CAPE TOWN – He carried the rare distinction of drawing his first and last Tests in charge of the Springboks.
Nothing else about Ian McIntosh’s coaching career drew such ambiguity.
McIntosh, one of Zimbabwe’s and this country’s most prominent and respected coaching voices, fell silent on Wednesday. He had lost his long battle with cancer aged 84.
His teachings, however, will long echo.
He was a coaching high priest and pioneer who helped shape the game on the field domestically and seamlessly bridged the amateur and professional coaching eras. He coached the Boks between 1993 and 1994 and was the driving force behind Natal’s transformation from B-section contenders to Currie Cup winners.
He is the only Springbok coach who also coached the national Sevens team.
A book chronicling part of his coaching career was aptly titled Mac: The Face of Rugby.
It was his infectious, engaging manner that held those who lent their ears captivated. At post-match functions an animated McIntosh would hold court, breaking the game down to its component parts.
“He was larger than life,” said Dick Muir, who played a large chunk of his provincial career under Zimbabwean-born McIntosh.
“He was always there to assist and give advice. He was a proper rugby man, in every way.
“He lived the game — as a player, then young coach, older coach and selector. He was a mentor for me when I became a coach.”
Apart from possessing an astute rugby brain, McIntosh also knew people.
“He also had a personal touch,” recalled Muir. “He had a way of getting the best out of everybody. He always praised publicly and dealt with you privately. He had players’ backs.
“He was a straight shooter. He dropped you when he needed to drop you. When he was not happy with a ref that made a mistake, he [the official] was sure to find out. But he could take criticism as well.”
Muir said McIntosh was ahead of his time and a student of the game. “He stumbled upon something and developed some pioneering thinking about getting over the gainline,” said Muir about the McIntosh playbook that often involved a hulking inside centre heading into the heavy traffic at great force.
“He was obsessed by it but he was always evolving. Those days coaches didn’t have assistants, so he had to be multi-skilled.”
Muir said McIntosh’s relationship with former Brumbies and Wallabies coach Rod Macqueen helped him develop theories about the game.
“He was always looking for an edge. He brought in Kevin Stephenson who was a conditioning coach from football. In the early days he recruited a few players like Rudi Visagie, Tom Lawton and Andre Joubert. Back then it was not for money, so the coach had to be convincing.
“Through it all he encouraged the fun aspect of the game and developed good team spirit and made it a family.”
McIntosh was so devoted to the game he would often quip that though he had been married for 40-plus years he had been away so much it felt like four.

# Parts of the exercise:
a. According to the article on Ian McIntosh, in which years did he coach the Springboks?
b. From the article on Ian McIntosh, pull out the passage starting at "It was his infectious, engaging" and ending at "its component parts.".

(Stored records)
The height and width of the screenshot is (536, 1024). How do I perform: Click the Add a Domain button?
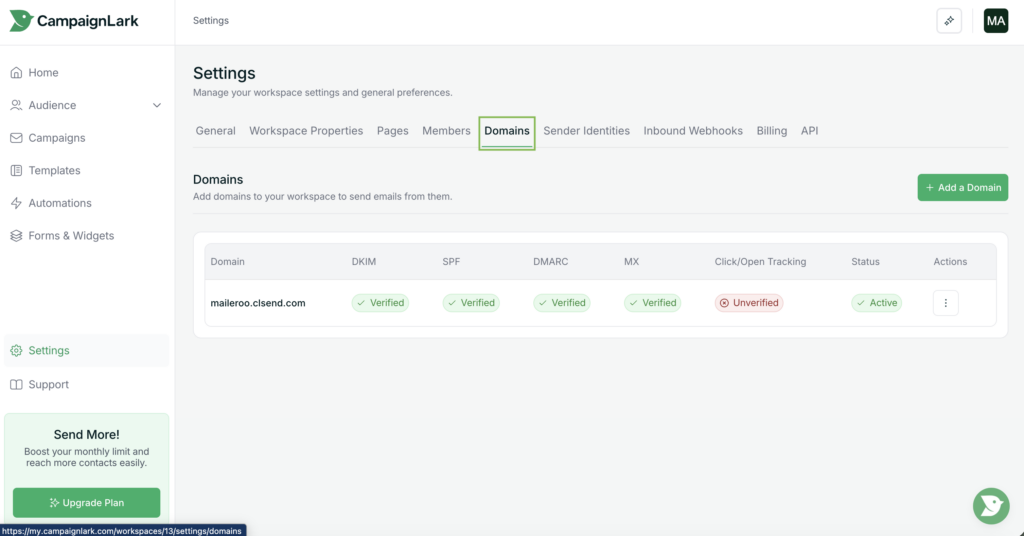pos(962,188)
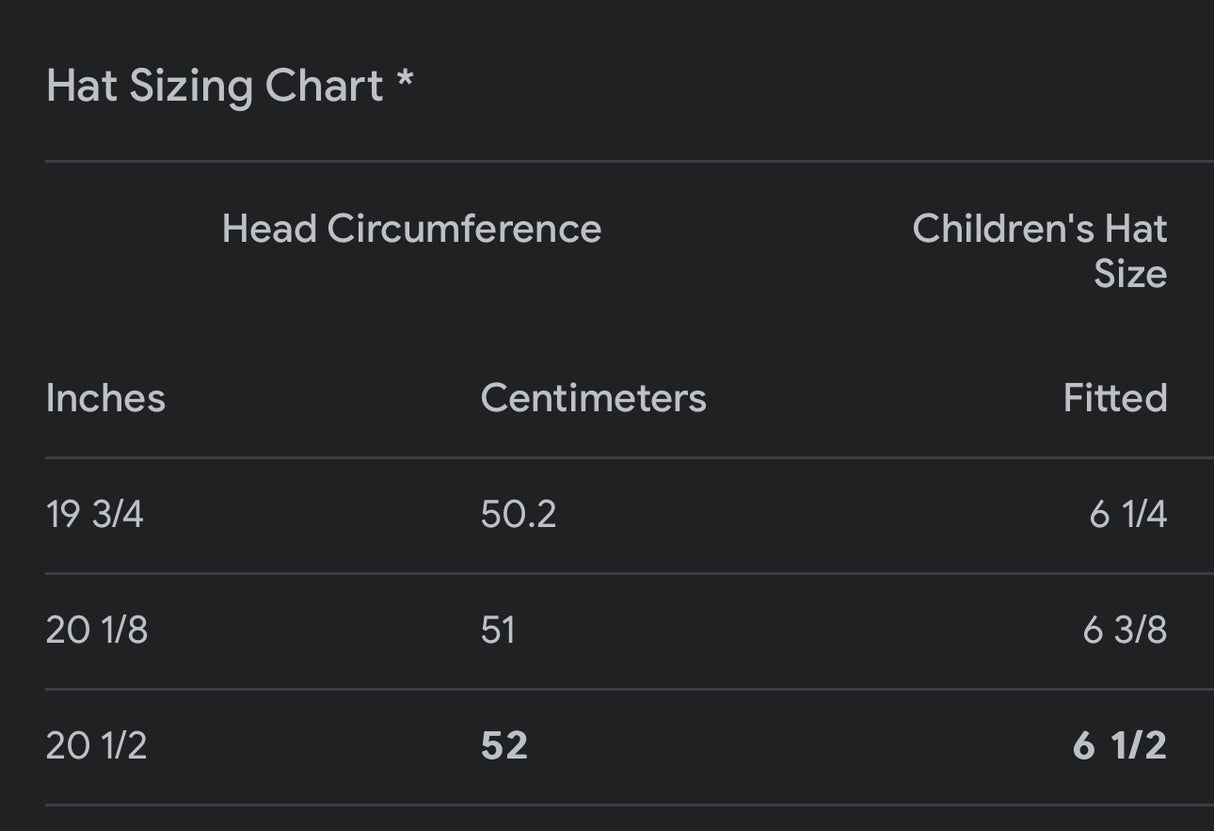This screenshot has height=831, width=1214.
Task: Select the 'Centimeters' column header
Action: tap(593, 398)
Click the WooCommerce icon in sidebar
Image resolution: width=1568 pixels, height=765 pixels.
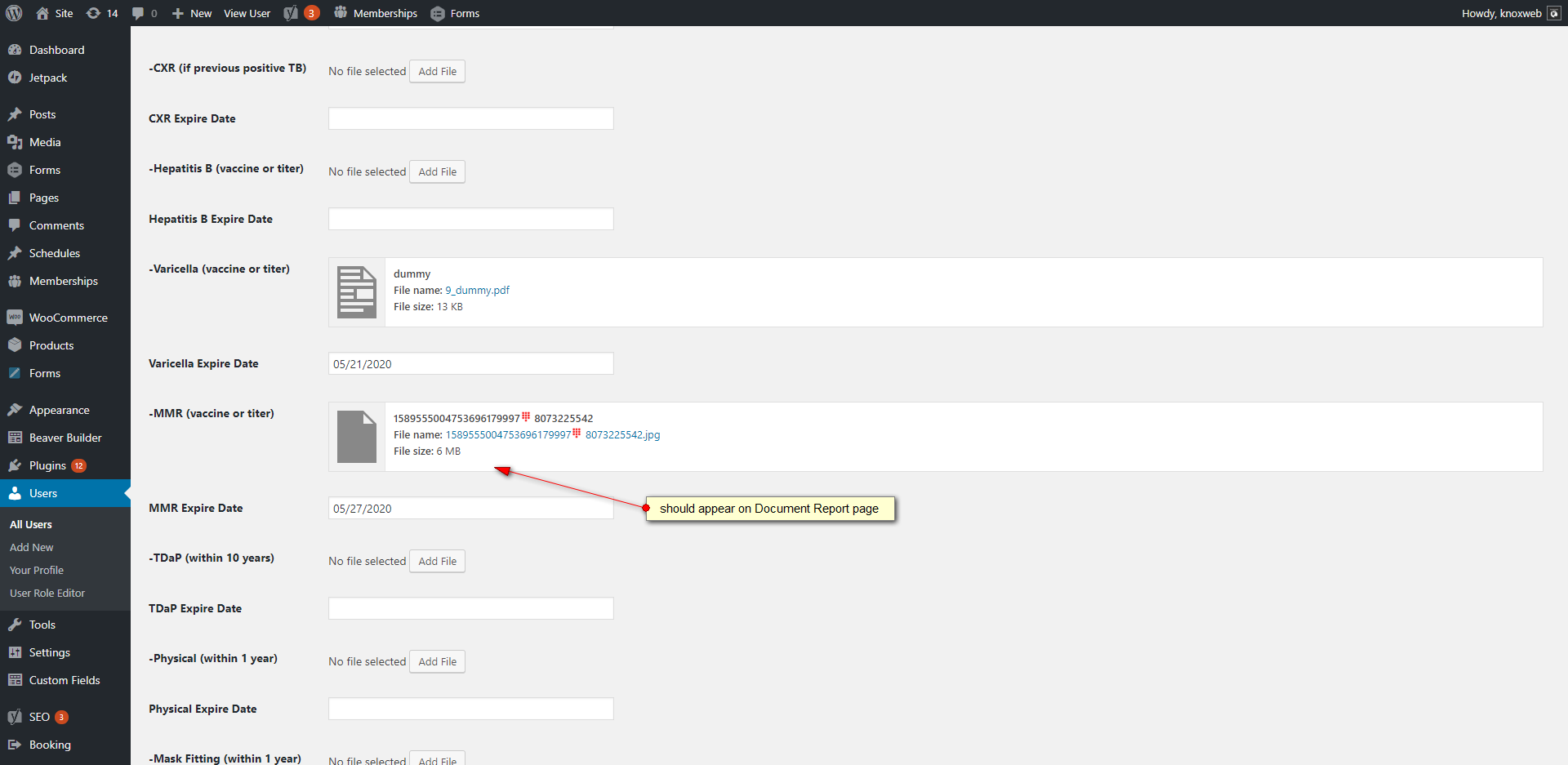[x=15, y=318]
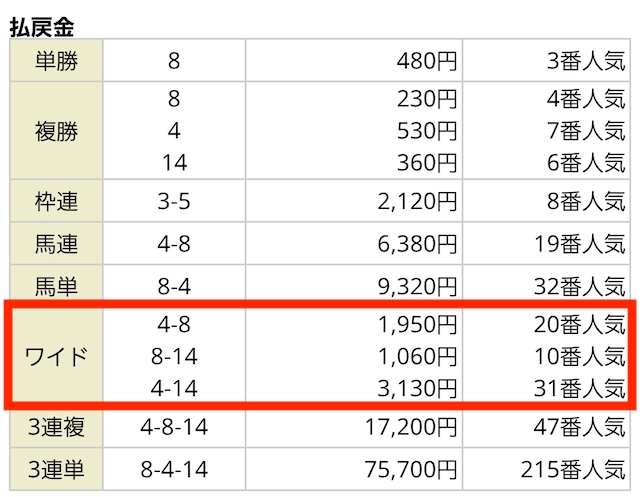640x497 pixels.
Task: Click the 75,700円 trifecta payout
Action: (x=411, y=469)
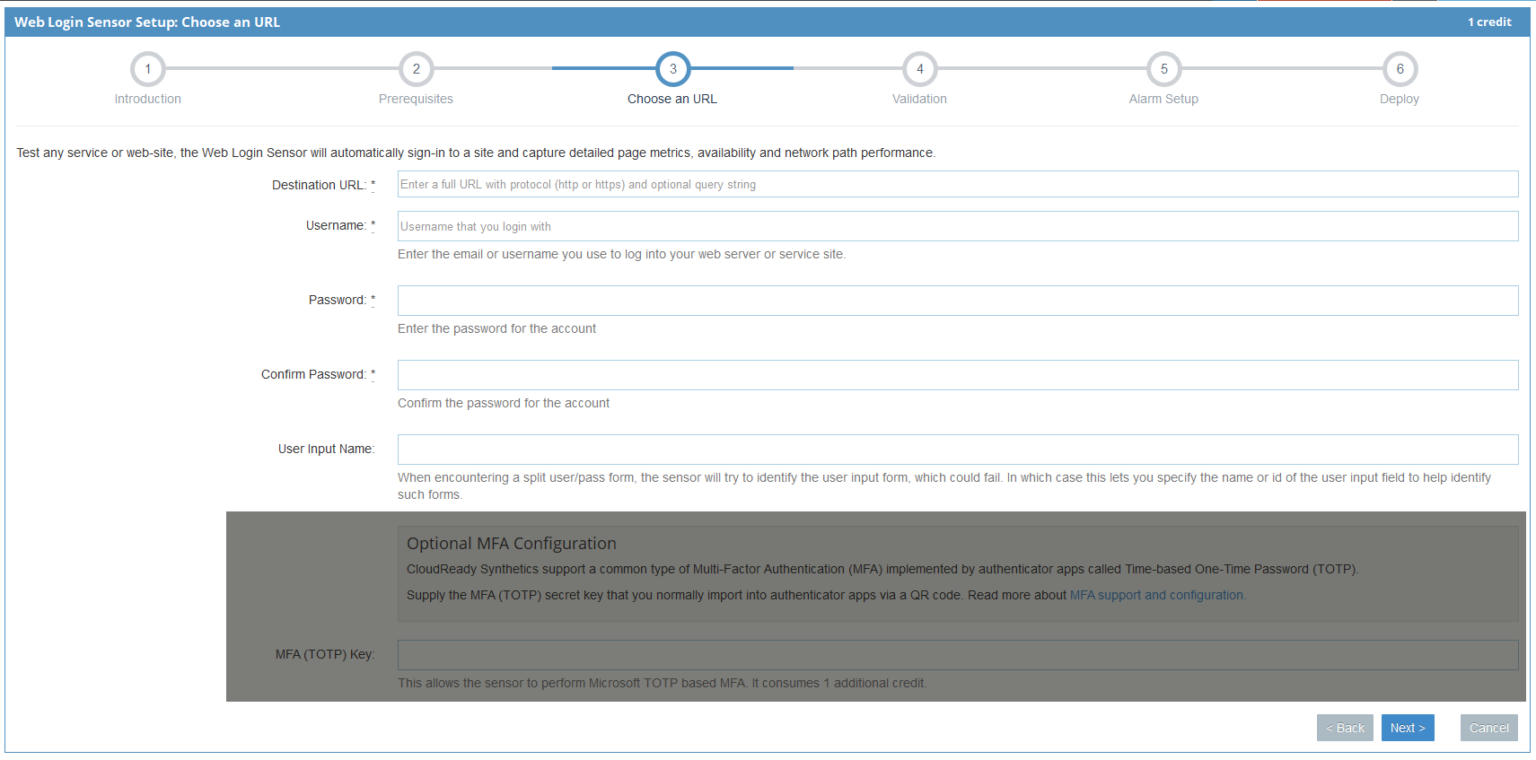Select the Deploy step indicator

[x=1399, y=69]
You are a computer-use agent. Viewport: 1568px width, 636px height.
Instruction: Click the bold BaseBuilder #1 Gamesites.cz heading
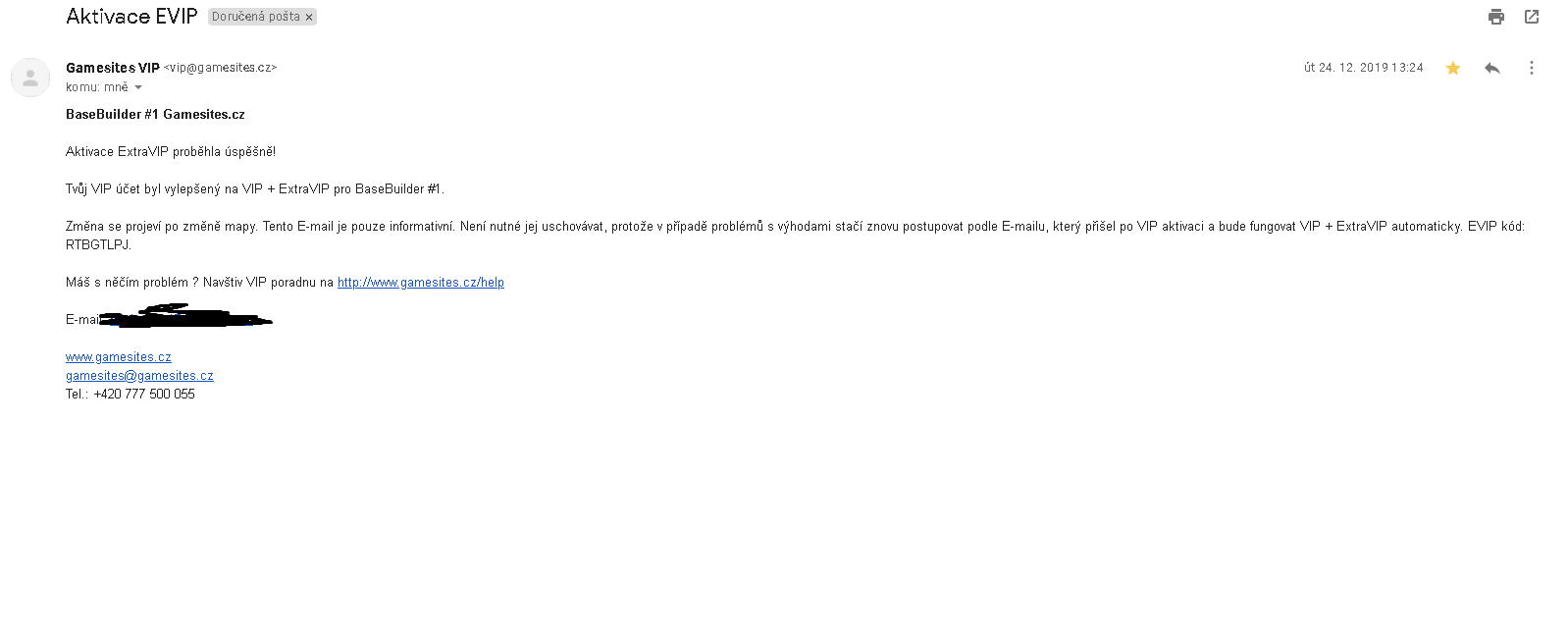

# Answers:
a. Between 1993 and 1994.

b.
It was his infectious, engaging manner that held those who lent their ears captivated. At post-match functions an animated McIntosh would hold court, breaking the game down to its component parts.